Passage given =
•••••
Parquet Converter
Generating Apache Parquet file with JSON file or CSV files.
Installation
parquet-converter
depends on xitongsys/parquet-go
, so you should install it first.
$ go get github.com/xitongsys/parquet-go/...
$ git clone github.com/iwillwen/parquet-converter
$ cd parquet-converter
$ go build
$ ./parquet-converter -h
Usage
Now parquet-converter
supports json and csv to generate a parquet file.
JSON
Firstly, defining a json file includes the columns definations and the content is required.
// test/test.json
{
"columns": [
{ "name": "column_1", "val_type": "UTF8", "repetition_type": "REQUIRED"},
{ "name": "column_2", "val_type": "INT64" }
],
"rows": [
[ "foo", 1 ],
[ "bar", 100 ]
]
}
Generating a parquet file with parquet-converter
.
$ ./parquet-converter json2parquet -file test/test.json -out out.parquet
Check out the parquet file in Spark Shell.
scala> spark.read.format("parquet").load("file:///path/to/parquet-converter/out.parquet").show()
•••••
Information given =
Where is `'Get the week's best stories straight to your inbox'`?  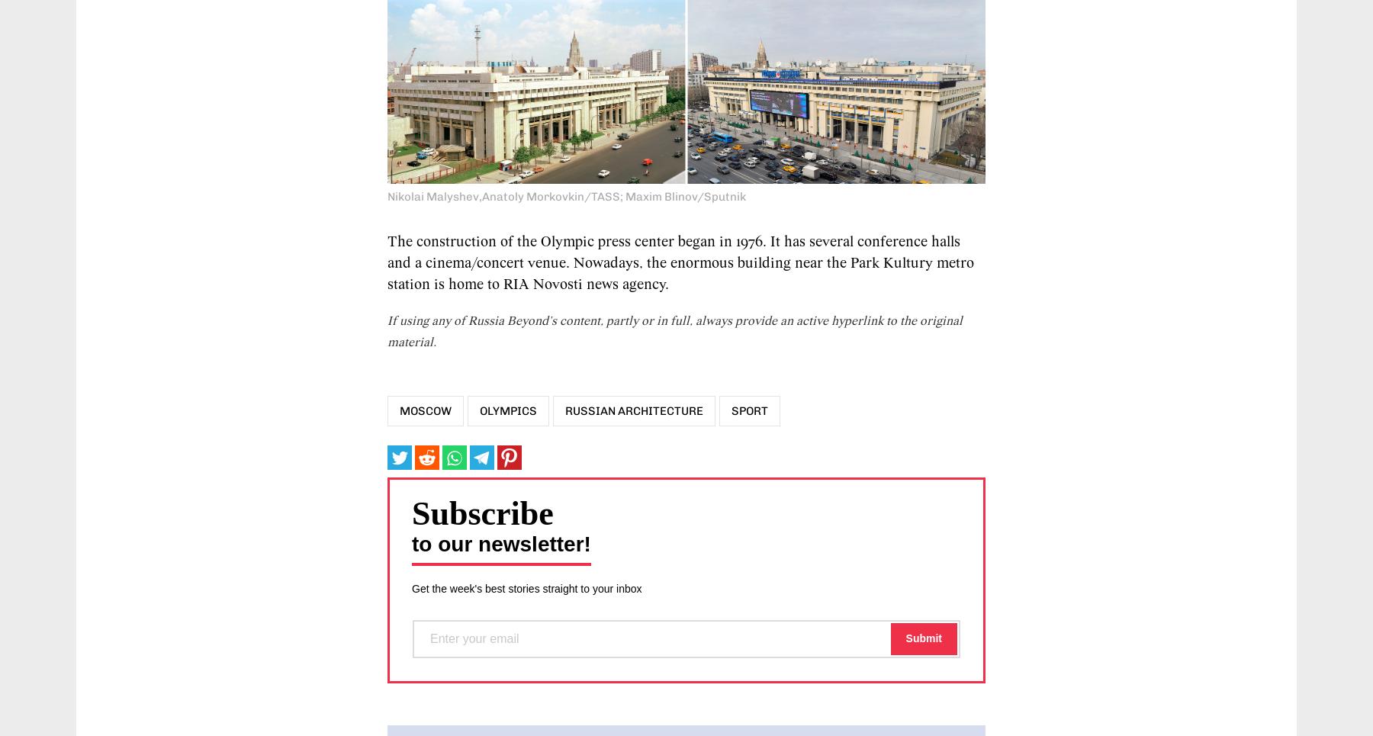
•••••
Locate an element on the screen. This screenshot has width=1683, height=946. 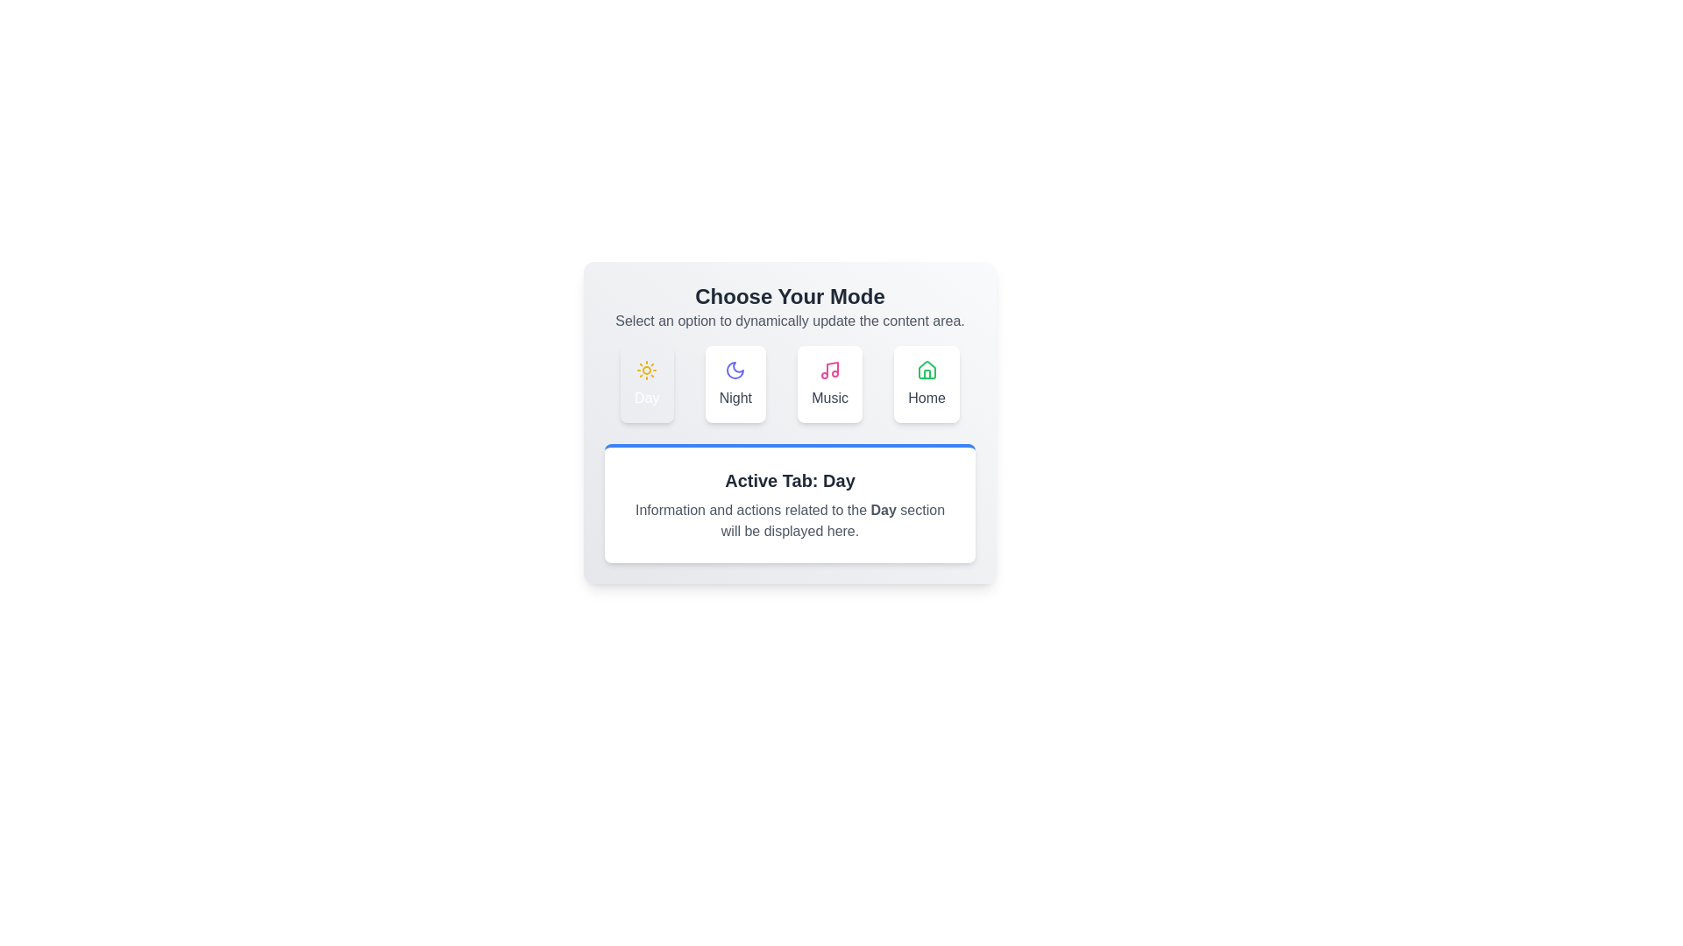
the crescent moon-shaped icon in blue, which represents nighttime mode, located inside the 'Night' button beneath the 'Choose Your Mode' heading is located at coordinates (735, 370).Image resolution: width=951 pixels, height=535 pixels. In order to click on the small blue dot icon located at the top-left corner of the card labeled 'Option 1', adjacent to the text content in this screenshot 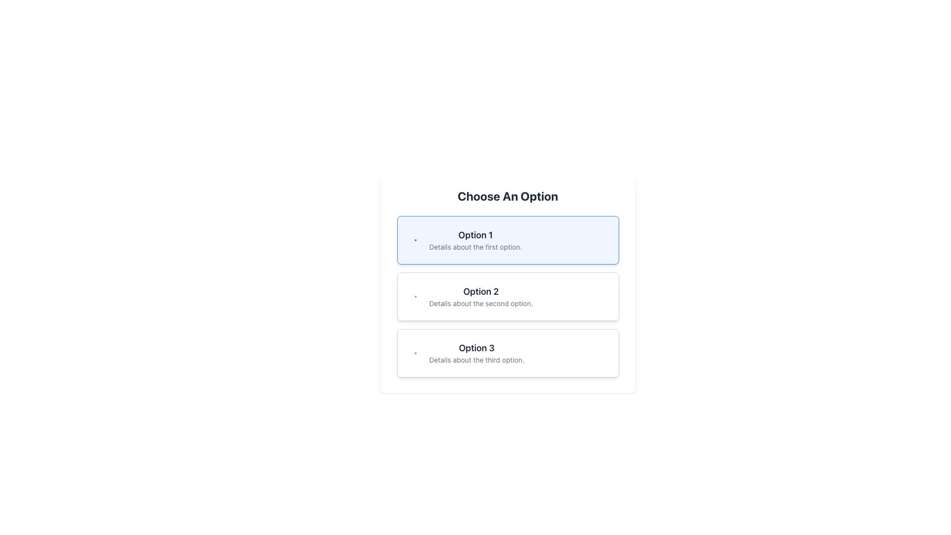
•••••
Task statement = Pick up the Parquet Converter guide where it stops and continue it from its last line. None of the items are needed for what comes next.

Written response =
+--------+--------+
|column_1|column_2|
+--------+--------+
| foo| 1|
| bar| 100|
+--------+--------+
CSV
If you want to convert the data in a csv file, you have to define a columns defination csv file first.
test/test-columns.csv
name,val_type,repetition_type
column_1,UTF8,REQUIRED
column_2,INT64,
column_3,BOOLEAN,
And the data file. test/test-rows.csv
column_1,column_2,column_3
foo,1,
bar,2,true
$ ./parquet-converter csv2parquet -columns test/test-columns.csv -rows test/test-rows.csv -out out.parquet
Check it out in Spark.
scala> spark.read.format("parquet").load("file:///path/to/parquet-converter/out.parquet").show()
+--------+--------+--------+
|column_1|column_2|column_3|
+--------+--------+--------+
| foo| 1| false|
| bar| 2| true|
+--------+--------+--------+
License
MIT Licensed.